-------- The data

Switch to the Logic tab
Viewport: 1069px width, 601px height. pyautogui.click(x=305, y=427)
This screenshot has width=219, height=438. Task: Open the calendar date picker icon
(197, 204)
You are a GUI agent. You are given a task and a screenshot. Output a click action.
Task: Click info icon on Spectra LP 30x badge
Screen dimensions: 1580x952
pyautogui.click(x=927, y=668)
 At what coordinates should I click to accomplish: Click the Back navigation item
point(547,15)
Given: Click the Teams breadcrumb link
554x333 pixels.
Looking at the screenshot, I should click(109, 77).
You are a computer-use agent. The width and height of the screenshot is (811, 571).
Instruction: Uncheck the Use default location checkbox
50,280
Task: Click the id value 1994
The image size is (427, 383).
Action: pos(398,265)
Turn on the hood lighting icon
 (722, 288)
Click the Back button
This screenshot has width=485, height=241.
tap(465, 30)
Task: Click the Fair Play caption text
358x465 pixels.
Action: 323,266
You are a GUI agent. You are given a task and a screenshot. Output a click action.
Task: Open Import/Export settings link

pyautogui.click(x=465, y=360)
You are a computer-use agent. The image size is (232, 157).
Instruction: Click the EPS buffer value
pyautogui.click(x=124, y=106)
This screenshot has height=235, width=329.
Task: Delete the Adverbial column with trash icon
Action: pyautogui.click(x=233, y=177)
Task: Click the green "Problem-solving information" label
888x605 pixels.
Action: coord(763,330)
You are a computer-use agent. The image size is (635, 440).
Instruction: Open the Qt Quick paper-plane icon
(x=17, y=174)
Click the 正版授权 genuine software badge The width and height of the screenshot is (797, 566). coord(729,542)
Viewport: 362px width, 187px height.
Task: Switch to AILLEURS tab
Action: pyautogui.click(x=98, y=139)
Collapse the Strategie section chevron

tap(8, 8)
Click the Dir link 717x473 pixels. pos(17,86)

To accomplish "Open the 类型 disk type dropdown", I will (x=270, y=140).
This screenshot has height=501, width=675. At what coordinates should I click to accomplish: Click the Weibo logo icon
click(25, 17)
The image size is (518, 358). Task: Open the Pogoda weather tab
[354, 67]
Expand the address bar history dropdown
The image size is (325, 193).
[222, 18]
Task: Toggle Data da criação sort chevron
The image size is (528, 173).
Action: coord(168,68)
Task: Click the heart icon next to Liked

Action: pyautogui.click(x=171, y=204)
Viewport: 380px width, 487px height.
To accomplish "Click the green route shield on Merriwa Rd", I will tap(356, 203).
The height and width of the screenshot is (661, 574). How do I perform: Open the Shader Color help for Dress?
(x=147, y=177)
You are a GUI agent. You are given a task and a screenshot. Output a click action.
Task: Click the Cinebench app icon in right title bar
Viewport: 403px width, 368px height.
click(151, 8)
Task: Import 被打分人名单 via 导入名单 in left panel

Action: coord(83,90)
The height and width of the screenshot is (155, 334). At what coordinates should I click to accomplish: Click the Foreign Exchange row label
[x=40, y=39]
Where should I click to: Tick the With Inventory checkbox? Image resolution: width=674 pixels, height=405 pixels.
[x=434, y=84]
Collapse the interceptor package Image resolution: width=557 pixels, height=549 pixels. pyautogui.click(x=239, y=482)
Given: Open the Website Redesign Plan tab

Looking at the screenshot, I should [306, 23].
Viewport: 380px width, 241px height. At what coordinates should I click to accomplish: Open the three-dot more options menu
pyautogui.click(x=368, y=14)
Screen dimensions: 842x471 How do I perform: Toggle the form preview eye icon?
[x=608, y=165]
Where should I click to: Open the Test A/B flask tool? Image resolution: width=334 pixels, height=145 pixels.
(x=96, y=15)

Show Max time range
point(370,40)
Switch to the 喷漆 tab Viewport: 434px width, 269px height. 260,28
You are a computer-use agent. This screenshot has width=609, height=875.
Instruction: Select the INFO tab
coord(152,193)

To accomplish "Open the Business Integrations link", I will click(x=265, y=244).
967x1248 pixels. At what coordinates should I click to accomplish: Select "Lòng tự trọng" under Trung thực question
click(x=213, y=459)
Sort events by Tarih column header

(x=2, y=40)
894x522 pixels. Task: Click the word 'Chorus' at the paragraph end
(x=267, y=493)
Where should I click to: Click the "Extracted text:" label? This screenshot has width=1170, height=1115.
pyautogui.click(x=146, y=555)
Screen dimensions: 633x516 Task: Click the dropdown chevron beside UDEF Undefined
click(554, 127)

----------------

# Work to be completed
Considering only the records above, state the number of lines that include the word "green", with nothing added.

# Written answer
2